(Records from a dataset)
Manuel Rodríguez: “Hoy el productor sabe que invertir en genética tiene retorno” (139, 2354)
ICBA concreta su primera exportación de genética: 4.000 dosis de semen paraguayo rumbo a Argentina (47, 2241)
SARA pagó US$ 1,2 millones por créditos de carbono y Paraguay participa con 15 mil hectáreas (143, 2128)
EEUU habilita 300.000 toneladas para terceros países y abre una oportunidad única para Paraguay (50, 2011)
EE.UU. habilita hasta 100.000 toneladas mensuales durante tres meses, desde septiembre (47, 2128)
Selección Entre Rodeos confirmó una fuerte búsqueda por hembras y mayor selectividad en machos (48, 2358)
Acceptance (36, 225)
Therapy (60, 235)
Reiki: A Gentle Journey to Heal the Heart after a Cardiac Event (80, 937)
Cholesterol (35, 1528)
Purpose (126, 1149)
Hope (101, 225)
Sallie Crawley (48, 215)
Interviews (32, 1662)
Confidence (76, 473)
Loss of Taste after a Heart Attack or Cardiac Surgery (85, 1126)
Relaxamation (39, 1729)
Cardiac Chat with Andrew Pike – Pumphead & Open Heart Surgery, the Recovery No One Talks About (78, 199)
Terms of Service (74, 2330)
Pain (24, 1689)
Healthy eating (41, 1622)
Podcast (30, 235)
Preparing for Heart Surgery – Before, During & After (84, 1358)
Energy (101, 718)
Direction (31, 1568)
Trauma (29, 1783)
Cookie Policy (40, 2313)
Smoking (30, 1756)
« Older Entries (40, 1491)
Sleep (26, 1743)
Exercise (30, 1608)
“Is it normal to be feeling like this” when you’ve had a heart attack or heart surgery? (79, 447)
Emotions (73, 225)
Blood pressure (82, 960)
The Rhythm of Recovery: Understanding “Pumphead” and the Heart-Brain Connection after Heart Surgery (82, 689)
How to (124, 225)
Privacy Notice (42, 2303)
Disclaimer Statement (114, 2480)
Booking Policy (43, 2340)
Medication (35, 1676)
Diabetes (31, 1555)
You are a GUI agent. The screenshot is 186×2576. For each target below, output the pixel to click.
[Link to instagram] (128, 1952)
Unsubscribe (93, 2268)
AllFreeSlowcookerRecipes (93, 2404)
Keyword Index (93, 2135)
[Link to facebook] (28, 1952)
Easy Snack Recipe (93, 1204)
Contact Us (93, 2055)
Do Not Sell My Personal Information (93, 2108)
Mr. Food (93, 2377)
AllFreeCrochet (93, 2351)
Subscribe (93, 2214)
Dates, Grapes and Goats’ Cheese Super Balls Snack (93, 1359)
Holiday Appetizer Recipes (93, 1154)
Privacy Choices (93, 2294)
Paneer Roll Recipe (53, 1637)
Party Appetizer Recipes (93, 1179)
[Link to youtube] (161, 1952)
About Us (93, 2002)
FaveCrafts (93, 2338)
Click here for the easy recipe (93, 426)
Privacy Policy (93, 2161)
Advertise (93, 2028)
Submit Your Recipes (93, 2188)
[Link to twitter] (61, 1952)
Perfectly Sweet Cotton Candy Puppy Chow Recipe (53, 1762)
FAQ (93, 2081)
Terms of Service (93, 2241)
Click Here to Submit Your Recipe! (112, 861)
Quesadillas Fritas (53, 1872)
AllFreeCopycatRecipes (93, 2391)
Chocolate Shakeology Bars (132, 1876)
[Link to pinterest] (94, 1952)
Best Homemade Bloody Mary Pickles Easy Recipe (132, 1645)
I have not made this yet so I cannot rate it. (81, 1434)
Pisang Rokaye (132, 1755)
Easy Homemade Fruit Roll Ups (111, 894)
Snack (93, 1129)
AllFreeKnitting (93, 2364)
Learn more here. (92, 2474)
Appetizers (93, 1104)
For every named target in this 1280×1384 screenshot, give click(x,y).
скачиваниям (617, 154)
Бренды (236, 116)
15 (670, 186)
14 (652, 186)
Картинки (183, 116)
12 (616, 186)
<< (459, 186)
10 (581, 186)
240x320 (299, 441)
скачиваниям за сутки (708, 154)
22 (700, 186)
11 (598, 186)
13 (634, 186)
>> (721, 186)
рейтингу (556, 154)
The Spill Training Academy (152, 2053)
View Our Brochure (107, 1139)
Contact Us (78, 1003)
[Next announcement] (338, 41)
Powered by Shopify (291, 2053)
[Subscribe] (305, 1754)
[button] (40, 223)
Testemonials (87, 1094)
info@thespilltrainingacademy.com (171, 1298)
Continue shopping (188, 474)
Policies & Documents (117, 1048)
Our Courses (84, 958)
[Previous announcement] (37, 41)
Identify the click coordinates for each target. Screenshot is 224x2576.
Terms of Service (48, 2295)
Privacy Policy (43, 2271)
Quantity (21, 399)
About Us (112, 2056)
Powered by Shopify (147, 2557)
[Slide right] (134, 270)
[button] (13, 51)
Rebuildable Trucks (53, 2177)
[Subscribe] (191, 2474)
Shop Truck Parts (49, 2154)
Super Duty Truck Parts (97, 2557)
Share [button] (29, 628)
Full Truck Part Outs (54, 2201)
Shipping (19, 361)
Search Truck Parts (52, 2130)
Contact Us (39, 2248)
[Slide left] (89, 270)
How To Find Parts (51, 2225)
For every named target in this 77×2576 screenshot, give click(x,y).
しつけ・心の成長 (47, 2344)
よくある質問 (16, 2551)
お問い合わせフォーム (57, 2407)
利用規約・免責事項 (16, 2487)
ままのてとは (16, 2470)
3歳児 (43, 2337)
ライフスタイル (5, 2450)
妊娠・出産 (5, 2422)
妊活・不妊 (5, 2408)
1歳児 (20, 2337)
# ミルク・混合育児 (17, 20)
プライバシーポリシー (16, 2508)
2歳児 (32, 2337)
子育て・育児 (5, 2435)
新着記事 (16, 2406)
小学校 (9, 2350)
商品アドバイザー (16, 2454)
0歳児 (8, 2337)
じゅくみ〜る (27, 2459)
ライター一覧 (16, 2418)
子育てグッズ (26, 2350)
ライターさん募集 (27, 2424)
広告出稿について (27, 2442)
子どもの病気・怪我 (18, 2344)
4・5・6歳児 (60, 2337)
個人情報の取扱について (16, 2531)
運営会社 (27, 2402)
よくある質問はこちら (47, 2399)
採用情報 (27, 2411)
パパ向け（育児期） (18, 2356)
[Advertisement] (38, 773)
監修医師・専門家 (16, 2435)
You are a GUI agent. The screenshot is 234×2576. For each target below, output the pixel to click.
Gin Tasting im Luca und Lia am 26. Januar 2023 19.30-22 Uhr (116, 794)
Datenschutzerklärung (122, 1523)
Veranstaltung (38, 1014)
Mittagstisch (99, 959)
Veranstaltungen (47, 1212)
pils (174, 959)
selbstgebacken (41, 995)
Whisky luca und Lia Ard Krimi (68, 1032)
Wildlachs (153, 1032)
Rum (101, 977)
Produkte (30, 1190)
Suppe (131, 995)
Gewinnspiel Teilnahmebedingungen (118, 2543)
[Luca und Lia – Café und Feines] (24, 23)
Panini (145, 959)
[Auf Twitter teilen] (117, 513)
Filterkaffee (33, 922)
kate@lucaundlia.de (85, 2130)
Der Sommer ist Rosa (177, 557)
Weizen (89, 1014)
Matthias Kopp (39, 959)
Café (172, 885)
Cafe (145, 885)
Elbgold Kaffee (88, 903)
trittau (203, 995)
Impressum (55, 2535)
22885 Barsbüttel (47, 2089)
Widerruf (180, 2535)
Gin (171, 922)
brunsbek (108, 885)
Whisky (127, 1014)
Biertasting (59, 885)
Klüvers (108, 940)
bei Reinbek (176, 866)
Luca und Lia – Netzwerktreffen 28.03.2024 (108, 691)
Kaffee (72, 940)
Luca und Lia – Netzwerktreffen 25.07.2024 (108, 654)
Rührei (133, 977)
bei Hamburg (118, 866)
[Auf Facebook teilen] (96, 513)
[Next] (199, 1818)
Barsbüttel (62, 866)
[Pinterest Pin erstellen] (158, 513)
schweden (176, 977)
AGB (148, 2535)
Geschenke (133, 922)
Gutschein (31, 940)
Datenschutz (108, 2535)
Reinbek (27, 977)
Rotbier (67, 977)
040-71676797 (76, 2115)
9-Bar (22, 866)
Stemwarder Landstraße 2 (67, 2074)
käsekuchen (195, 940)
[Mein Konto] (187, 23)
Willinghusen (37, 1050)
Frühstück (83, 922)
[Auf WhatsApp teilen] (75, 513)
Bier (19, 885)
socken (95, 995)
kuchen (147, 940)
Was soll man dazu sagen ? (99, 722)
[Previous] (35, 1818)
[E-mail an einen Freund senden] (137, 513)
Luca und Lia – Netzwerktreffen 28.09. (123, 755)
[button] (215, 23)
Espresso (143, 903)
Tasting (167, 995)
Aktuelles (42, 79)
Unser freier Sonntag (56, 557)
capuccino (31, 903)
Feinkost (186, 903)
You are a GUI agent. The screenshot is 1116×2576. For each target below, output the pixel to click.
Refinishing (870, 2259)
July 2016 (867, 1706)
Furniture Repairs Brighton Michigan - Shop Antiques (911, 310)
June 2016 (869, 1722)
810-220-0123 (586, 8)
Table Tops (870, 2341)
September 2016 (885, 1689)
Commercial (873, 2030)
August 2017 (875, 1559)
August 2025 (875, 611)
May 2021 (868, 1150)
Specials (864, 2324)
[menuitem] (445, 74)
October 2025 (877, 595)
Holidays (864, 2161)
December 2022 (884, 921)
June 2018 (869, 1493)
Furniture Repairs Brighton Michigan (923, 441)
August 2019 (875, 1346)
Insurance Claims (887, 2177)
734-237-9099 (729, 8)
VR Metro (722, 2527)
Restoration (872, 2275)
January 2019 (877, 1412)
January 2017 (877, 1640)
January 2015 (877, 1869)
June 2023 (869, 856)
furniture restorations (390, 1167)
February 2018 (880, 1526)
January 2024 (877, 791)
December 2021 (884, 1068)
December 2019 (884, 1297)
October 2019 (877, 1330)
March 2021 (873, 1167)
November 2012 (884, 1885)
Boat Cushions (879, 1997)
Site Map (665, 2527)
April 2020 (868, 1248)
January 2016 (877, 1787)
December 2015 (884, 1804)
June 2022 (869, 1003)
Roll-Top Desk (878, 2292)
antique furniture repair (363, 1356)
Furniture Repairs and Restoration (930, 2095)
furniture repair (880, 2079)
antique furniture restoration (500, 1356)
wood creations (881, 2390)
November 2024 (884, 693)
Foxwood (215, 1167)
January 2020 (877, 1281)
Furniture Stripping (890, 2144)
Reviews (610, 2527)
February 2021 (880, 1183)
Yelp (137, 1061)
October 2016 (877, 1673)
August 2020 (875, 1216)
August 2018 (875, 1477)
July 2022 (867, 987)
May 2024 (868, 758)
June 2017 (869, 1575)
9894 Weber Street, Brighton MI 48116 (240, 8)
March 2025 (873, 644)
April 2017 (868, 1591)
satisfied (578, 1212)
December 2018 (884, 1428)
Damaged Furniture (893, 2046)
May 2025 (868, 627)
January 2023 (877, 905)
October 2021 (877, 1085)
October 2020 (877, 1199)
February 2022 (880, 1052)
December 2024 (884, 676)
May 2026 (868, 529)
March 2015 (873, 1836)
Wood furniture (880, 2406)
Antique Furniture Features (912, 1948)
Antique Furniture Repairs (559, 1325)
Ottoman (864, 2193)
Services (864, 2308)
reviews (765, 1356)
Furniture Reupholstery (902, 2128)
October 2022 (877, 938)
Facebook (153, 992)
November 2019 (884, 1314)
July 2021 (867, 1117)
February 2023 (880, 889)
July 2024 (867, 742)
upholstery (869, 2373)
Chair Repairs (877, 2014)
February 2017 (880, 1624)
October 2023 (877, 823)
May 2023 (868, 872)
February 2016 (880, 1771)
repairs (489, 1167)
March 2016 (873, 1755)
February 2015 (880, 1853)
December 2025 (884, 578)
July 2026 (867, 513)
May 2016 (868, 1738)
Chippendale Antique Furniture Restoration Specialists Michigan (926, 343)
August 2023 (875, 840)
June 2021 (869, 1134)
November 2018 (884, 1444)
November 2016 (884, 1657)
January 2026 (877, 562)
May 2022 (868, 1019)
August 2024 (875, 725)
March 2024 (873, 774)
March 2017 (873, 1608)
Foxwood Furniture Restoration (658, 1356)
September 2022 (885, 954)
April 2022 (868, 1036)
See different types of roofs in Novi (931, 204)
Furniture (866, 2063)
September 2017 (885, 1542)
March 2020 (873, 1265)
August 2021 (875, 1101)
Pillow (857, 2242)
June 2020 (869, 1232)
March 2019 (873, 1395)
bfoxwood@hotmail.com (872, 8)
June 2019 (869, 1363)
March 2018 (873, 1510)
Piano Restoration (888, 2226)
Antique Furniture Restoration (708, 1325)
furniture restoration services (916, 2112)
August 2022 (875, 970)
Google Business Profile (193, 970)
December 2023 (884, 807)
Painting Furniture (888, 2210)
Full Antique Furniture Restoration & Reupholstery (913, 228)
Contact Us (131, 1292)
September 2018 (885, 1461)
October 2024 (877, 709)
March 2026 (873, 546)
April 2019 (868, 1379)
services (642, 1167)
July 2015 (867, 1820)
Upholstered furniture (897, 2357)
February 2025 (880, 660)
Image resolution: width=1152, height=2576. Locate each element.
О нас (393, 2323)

TASK PROMPT:
Copy only the entries from the first line to the line with "SARA pagó US$", each exactly as it appears.

ANSWER TO THIS PROBLEM:
Manuel Rodríguez: “Hoy el productor sabe que invertir en genética tiene retorno” (139, 2354)
ICBA concreta su primera exportación de genética: 4.000 dosis de semen paraguayo rumbo a Argentina (47, 2241)
SARA pagó US$ 1,2 millones por créditos de carbono y Paraguay participa con 15 mil hectáreas (143, 2128)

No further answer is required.